I reached down and pinched his arm.
"Ouch," he said, and rubbed his hand over the red welt, feigning a pout.
"You seem pretty real to me." I grinned. Looking over to the wall, I studied his drawings. His style was bold and rushed. Always in black. "Do you still draw?"
He followed my gaze to the sketches and sighed. "I've tried, but they never la
st." He tilted his head back so he was looking at me upside down, the back of his head still resting on my knees. I ran my fingers through his hair and he closed his eyes.
"What would you draw?" I asked. "If someone could see what you drew again?"
He moved away and reached across to grab the sketch pad and pencil lying on the ground. "I've drawn lots of things," he said, as he started moving the thick pencil across the page. "My headstone. The rusty old Ferris wheel down by the lake." His tongue slipped through his lips and slid back and forth in concentration. "But every time I leave, when I come back they are all gone. It's like as soon as I take my awareness away, things return to how they really are.

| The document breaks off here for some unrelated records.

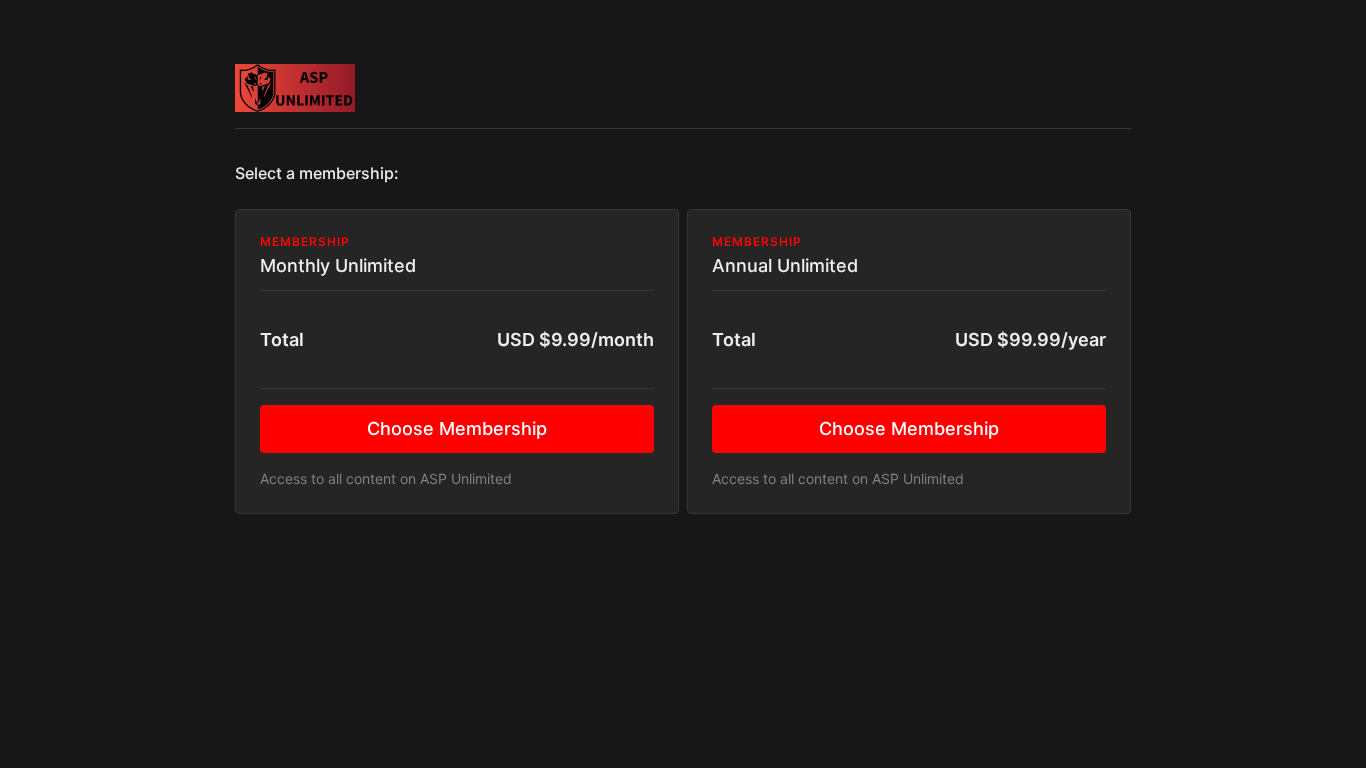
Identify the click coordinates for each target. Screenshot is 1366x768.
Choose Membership (457, 428)
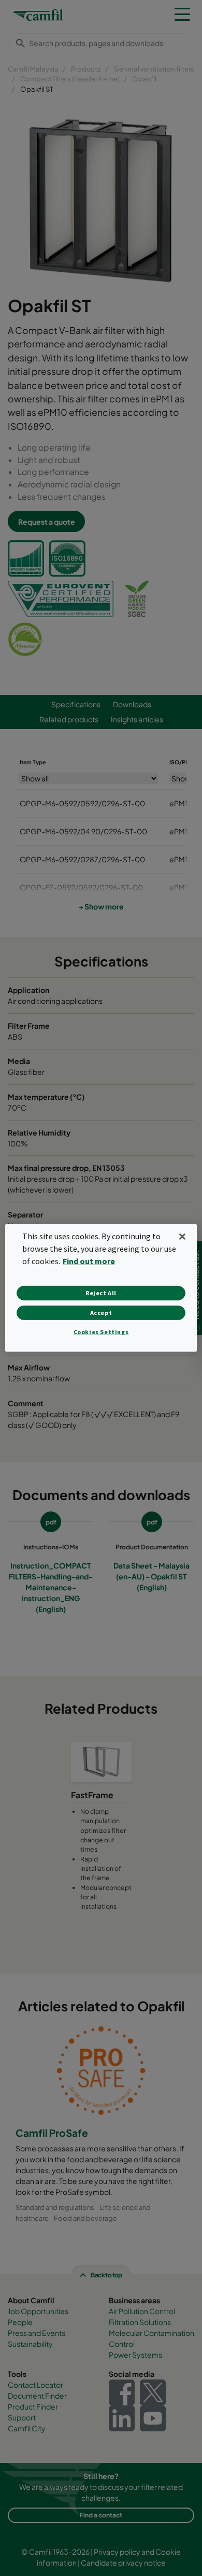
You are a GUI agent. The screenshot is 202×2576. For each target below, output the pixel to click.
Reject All (101, 1293)
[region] (101, 1288)
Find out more (89, 1261)
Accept (101, 1313)
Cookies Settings (101, 1332)
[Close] (182, 1236)
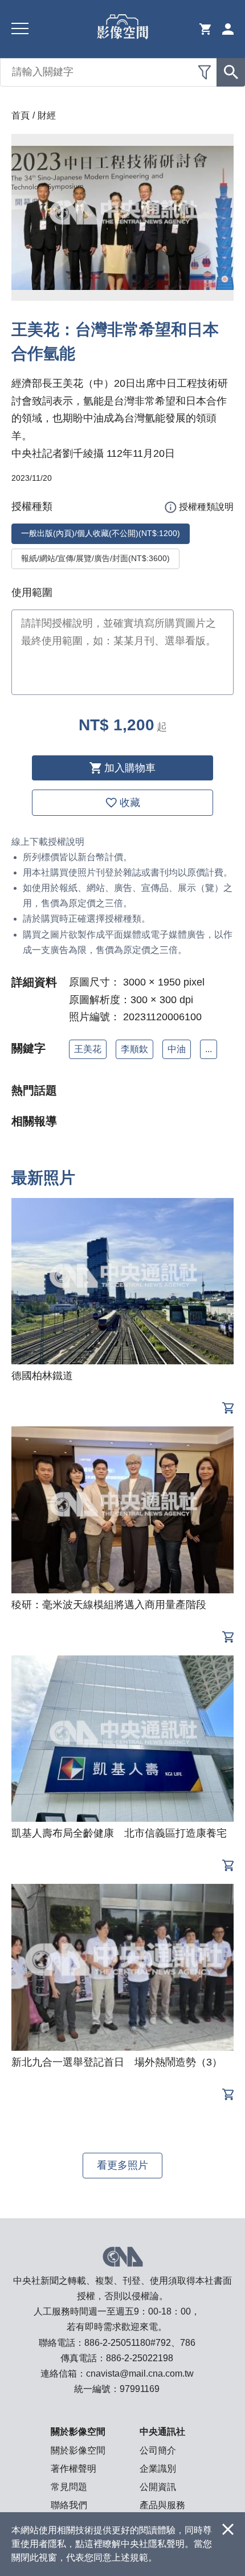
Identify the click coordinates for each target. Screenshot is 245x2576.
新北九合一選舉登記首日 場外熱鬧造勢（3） (116, 2062)
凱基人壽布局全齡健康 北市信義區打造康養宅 (119, 1833)
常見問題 (69, 2487)
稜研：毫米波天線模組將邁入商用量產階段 (108, 1604)
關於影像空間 (78, 2450)
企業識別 (158, 2468)
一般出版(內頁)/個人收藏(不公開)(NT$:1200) (100, 533)
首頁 (20, 115)
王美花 (87, 1049)
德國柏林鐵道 (42, 1375)
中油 (177, 1049)
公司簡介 (158, 2450)
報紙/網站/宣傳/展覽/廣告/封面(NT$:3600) (95, 558)
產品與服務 (162, 2505)
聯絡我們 (69, 2505)
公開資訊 (158, 2487)
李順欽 (134, 1049)
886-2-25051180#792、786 (139, 2343)
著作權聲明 (73, 2468)
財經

A world I'm not a part of." He scribbled furiously, hunched over the page, hands moving quickly, and occasionally brushing away stray filings of lead. When he finished, he asked, "Do you think you'll be able to see it?"
I leaned forward in the chair. "Show me."
He turned over the page and held it up. The lines of my face stared back at me in bold black.
"All I see is you," he said.
Chapter Nineteen
Lennon
I didn't know how to feel about Ruben. He was like two pieces of a puzzle that looked as though they wouldn't match up, but when you put them together, somehow, they fit. In my head, I knew the facts. I knew he wasn't there, not really. When we stood side by side in my mirror, only my reflection stared back, but if I reached out and touched him, he was as real as anyone I had ever known. He was as real as me.
But my mind kept playing tricks, flipping from fear to confusion, tossing me in and out of infatuation with him. Each time I found myself alone, Ruben appeared, begging for me to follow him somewhere, showing me places I hadn't seen before. But there was one thing he wanted me to do, one thing I could help him with, and I wanted to try.
"Wait up!" I yelled across the carpark to Judah, who leaned against his car, arms crossed and scowling.